How to select distinct field values using Solr?
I would like to do the equivalent of this SQL but with Solr as my data store.
SELECT
DISTINCT txt
FROM
my_table;
What syntax would force Solr to only give me distinct values?
http://localhost:8983/solr/select?q=txt:?????&fl=txt
EDIT: So faceted searching seems to fit, but as I investigated it, I realized I had only detailed half of the problem.
My SQL query should have read...
SELECT
DISTINCT SUBSTR(txt,0,3)
FROM
my_table;
Any possibility of this with Solr?
Faceting would get you a results set that contains distinct values for a field.
E.g.
http://localhost:8983/solr/select/?q=*%3A*&rows=0&facet=on&facet.field=txt
You should get something back like this:
<response>
<responseHeader><status>0</status><QTime>2</QTime></responseHeader>
<result numFound="4" start="0"/>
<lst name="facet_counts">
<lst name="facet_queries"/>
<lst name="facet_fields">
<lst name="txt">
<int name="value">100</int>
<int name="value1">80</int>
<int name="value2">5</int>
<int name="value3">2</int>
<int name="value4">1</int>
</lst>
</lst>
</lst>
</response>
Check out the wiki for more information. Faceting is a really cool part of solr. Enjoy :)

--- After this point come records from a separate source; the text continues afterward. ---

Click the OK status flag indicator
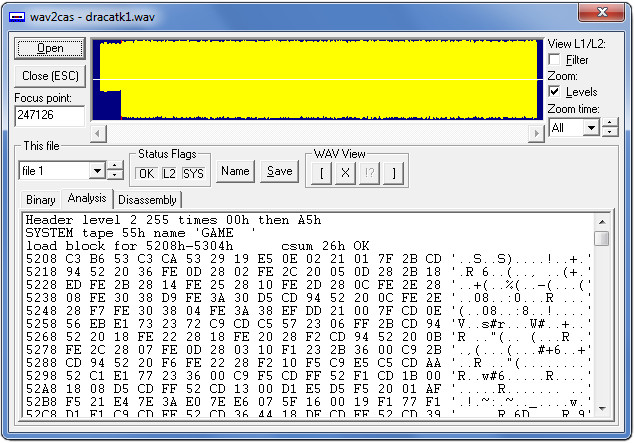 pos(146,173)
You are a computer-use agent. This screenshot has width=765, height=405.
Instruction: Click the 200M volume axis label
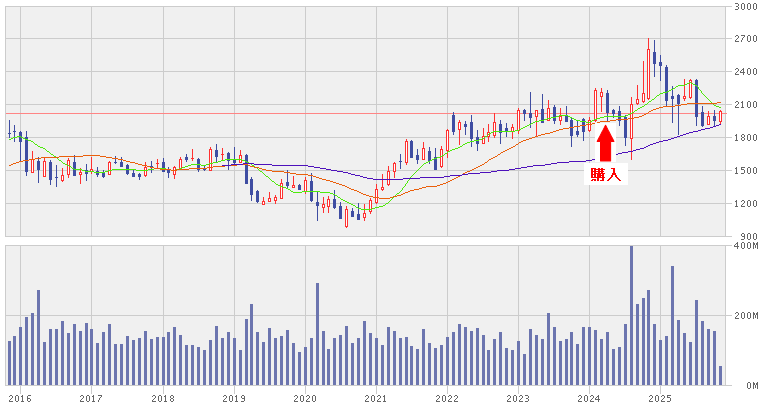click(744, 315)
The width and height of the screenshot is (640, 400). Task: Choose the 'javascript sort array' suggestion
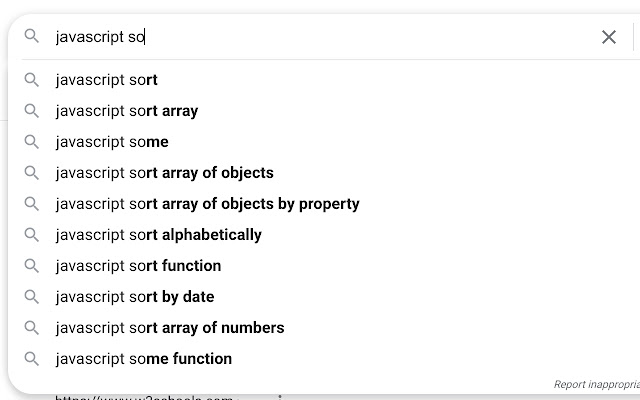coord(127,111)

http://wiki.apache.org/solr/SimpleFacetParameters#Facet_Fields
Note: Faceting will show the indexed value, I.e. after all the filters have been applied. One way to get around this is to use the copyfield method, so that you can create a facet version of the txt field. THis way your results will show the original value.
Hope that helps.. Lots of documentation on faceting available on the wiki. Or I did write some with screen shots.. which you can check out here:
http://www.craftyfella.com/2010/01/faceting-and-multifaceting-syntax-in.html
For the DISTINCT
part of your question, I think you may be looking for Solr's field collapsing / grouping functions. It will enable you to specify a field you want unique results from, create a group on those unique values and it will show you how many documents are that group.
You can then use the same substr
stored in a separate field, and collapse on that.
Use the StatsComponent with parameter stats.calcdistinct
to get a list of distinct values for a certain field:
Solr 7 https://lucene.apache.org/solr/guide/7_7/the-stats-component.html
Solr 6 https://cwiki.apache.org/confluence/display/solr/The+Stats+Component
It will also give you the count of distinct values.
stats.calcdistinct
is probably available since 4.7.
http://wiki.apache.org/solr/StatsComponent
is outdated as it does not cover stats.calcdistinct
Example
/select?stats=on&stats.field=region&rows=0&stats.calcdistinct=true
"stats":{
"stats_fields":{
"region":{
"min":"GB",
"max":"GB",
"count":20276,
"missing":0,
"distinctValues":["GB"],
"countDistinct":1}}}}
Difference to Facets
In case of facets you need to know the count to request all, or you set the facet.limit to something really high and count the result yourself. Also, you need a string field for making facets work the way you need it here.